DATA SHOWN ->
++++++++++

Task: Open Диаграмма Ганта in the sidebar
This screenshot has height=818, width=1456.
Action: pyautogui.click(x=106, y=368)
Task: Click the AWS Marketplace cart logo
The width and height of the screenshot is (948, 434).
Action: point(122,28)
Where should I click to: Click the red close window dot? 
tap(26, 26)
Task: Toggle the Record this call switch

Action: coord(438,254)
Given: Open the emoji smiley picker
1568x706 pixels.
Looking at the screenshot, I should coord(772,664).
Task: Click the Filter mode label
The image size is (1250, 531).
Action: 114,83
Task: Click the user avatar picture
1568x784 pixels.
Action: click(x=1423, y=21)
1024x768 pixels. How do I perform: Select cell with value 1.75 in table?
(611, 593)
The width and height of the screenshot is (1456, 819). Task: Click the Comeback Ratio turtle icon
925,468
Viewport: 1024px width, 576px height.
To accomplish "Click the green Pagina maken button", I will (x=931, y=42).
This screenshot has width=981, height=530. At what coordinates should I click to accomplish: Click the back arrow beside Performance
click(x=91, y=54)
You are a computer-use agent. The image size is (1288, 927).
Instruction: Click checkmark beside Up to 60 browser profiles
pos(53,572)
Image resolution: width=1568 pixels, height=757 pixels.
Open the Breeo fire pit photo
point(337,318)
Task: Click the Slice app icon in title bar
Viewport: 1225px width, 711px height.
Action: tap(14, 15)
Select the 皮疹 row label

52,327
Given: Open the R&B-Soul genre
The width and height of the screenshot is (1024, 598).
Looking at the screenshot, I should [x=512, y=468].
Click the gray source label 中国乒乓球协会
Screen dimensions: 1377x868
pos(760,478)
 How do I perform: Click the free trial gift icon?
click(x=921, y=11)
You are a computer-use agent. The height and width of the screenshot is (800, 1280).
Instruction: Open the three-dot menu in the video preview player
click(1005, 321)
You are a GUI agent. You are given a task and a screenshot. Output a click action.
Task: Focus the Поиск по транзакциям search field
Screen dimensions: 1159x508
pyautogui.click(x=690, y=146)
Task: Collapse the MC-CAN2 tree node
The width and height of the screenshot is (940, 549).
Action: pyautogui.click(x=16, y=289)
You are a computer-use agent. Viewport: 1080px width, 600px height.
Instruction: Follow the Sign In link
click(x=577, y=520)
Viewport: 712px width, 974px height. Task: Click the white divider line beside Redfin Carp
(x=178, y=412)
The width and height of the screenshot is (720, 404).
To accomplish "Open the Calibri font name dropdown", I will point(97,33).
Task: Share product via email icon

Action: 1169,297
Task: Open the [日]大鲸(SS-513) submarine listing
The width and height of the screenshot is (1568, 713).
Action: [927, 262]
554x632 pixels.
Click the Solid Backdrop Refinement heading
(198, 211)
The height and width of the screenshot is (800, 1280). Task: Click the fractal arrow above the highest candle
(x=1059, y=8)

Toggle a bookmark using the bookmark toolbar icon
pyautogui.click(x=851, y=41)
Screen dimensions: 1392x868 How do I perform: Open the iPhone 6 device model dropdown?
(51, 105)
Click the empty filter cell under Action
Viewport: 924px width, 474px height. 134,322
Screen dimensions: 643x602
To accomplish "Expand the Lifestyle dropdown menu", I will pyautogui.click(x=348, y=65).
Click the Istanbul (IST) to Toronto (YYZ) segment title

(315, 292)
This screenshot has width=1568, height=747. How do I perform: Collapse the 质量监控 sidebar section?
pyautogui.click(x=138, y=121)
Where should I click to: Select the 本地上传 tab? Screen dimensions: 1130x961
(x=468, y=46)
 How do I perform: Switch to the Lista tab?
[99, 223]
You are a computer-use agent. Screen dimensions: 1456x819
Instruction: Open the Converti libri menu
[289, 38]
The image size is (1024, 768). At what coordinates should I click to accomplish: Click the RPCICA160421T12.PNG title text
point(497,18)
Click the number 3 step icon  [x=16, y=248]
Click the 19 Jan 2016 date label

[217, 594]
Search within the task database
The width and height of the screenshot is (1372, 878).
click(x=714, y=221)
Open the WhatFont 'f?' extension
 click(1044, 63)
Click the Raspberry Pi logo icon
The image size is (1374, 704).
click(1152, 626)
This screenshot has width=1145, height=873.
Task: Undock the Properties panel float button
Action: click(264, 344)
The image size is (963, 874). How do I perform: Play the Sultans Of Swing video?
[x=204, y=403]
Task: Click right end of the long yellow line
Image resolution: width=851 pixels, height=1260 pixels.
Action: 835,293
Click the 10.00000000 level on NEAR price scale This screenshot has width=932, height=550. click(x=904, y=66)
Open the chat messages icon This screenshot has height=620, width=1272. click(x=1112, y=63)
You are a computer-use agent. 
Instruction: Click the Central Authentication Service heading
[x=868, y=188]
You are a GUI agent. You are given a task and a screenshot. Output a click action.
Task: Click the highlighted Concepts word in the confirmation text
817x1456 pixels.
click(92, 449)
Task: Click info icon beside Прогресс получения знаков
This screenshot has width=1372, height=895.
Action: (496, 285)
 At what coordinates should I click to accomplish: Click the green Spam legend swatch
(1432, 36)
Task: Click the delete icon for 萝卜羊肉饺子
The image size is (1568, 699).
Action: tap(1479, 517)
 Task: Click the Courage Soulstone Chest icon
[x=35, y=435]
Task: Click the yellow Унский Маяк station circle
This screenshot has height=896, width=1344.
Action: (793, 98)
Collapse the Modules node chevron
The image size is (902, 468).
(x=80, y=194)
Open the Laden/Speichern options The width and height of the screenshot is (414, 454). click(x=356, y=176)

++++++++++

GIVEN TASK ->
Which lines run from the one containing "Open the chat" through the one containing "Action: (496, 285)"? Copy that stretch of rows verbatim, both end lines included.

SOLUTION FOR THIS TASK ->
Open the chat messages icon This screenshot has height=620, width=1272. click(x=1112, y=63)
You are a computer-use agent. 
Instruction: Click the Central Authentication Service heading
[x=868, y=188]
You are a GUI agent. You are given a task and a screenshot. Output a click action.
Task: Click the highlighted Concepts word in the confirmation text
817x1456 pixels.
click(92, 449)
Task: Click info icon beside Прогресс получения знаков
This screenshot has width=1372, height=895.
Action: (496, 285)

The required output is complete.